This summer, Hisashi Yamamoto, the Arthur Holly Compton Distinguished Professor of the U of C’s chemistry department, will receive three prestigious awards from three separate continents: the 2007 Japan Academy Prize, the 2006 Tetrahedron Prize from North America, and the 2007 Humboldt Research Award from Europe.
The Japan Academy Prize has been presented annually since 1911 to nine scholars and scientists who have reached high levels of achievements in all fields of the humanities and the sciences. The Tetrahedron Prize for Creativity in Organic Chemistry was established in 1980 and is awarded annually to a chemist. The Humboldt Research Award is presented by the Alexander von Humboldt Foundation in Germany and honors the research of up to 100 scientists and scholars from abroad.
In addition to the honors, a considerable sum of money is attached to these awards. The Japan Academy Prize awards 1 million yen; the Tetrahedron, 10,000 U.S. dollars; and the Humboldt, 60,000 euros. All told, the sums amount to nearly one million U.S. dollars.
Yamamoto is a synthetic chemist who designs molecules in order to achieve specific reactions, with a particular focus on acid catalysis. Much of his career has been dedicated to the isolation of what are called Lewis acids in various compounds, which have since been widely used in organic synthesis. These specially designed molecules have peaked interest in numerous fields, including considerable attention from the pharmaceutical industry.
Yamamoto conducts his research at the University, aided by 16 chemists, called the Yamamoto group.
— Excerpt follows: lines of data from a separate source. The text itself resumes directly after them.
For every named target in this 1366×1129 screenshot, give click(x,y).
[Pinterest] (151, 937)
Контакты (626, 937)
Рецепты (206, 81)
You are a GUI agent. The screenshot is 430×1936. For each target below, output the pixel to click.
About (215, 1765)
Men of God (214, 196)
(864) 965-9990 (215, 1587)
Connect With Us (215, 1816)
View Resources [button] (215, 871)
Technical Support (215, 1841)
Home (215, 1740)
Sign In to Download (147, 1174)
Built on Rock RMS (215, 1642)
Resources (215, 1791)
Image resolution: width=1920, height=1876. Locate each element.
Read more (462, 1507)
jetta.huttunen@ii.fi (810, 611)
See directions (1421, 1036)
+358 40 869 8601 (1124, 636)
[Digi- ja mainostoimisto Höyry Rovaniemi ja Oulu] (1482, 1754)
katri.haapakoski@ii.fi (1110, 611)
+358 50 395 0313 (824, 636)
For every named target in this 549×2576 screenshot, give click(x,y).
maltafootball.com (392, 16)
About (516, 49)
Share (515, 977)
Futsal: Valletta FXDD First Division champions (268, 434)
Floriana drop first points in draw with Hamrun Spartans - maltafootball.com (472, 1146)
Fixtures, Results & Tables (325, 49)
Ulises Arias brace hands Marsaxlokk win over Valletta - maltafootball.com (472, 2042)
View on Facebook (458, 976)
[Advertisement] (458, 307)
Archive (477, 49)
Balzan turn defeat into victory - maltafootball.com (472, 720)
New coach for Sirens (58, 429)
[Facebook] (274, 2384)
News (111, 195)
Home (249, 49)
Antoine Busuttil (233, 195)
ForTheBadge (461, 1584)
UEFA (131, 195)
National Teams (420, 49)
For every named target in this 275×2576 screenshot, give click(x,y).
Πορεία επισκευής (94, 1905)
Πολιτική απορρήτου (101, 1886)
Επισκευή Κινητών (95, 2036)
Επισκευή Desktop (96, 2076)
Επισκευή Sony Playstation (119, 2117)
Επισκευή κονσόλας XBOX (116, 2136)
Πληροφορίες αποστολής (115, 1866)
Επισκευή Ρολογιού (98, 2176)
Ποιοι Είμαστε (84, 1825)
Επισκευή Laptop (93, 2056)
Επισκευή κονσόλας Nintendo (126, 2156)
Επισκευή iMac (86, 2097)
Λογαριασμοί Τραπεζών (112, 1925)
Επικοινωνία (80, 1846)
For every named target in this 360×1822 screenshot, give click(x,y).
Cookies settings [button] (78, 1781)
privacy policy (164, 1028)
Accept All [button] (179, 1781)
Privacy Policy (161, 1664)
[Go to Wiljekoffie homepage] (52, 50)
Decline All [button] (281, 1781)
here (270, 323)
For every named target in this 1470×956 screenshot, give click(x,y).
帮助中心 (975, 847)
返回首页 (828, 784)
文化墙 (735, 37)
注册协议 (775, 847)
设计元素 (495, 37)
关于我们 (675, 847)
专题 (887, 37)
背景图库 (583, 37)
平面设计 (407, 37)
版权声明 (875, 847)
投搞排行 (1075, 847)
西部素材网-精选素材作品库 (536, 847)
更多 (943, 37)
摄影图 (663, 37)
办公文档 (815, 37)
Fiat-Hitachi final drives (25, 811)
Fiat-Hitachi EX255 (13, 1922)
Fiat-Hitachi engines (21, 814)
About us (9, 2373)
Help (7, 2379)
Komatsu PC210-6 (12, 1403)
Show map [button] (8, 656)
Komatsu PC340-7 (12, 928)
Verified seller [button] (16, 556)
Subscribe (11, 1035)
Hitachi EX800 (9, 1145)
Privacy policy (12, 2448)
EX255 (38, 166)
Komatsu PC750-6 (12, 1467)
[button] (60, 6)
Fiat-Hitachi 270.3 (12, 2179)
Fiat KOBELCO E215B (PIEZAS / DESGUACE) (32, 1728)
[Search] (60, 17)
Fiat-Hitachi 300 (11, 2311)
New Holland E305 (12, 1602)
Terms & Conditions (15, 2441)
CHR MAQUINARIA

The group consists of two undergraduate students, 12 graduate students, and two postdoctoral fellows.
Synthetic chemistry is a relatively new science; according to Yamamoto, it began 30 years ago, and “very few people” were interested in his work. In an e-mail interview, he said that despite all the work he and others have already achieved in the field, he is sure that the “golden ages are yet to be experienced.”
Yamamoto said he felt “quite honored” to receive these awards and also excited to be explaining his research to not only the Emperor and Empress of Japan at the Japan Academy Prize award ceremony in Tokyo but also to those at the Tetrahedron Prize ceremony symposium in Boston.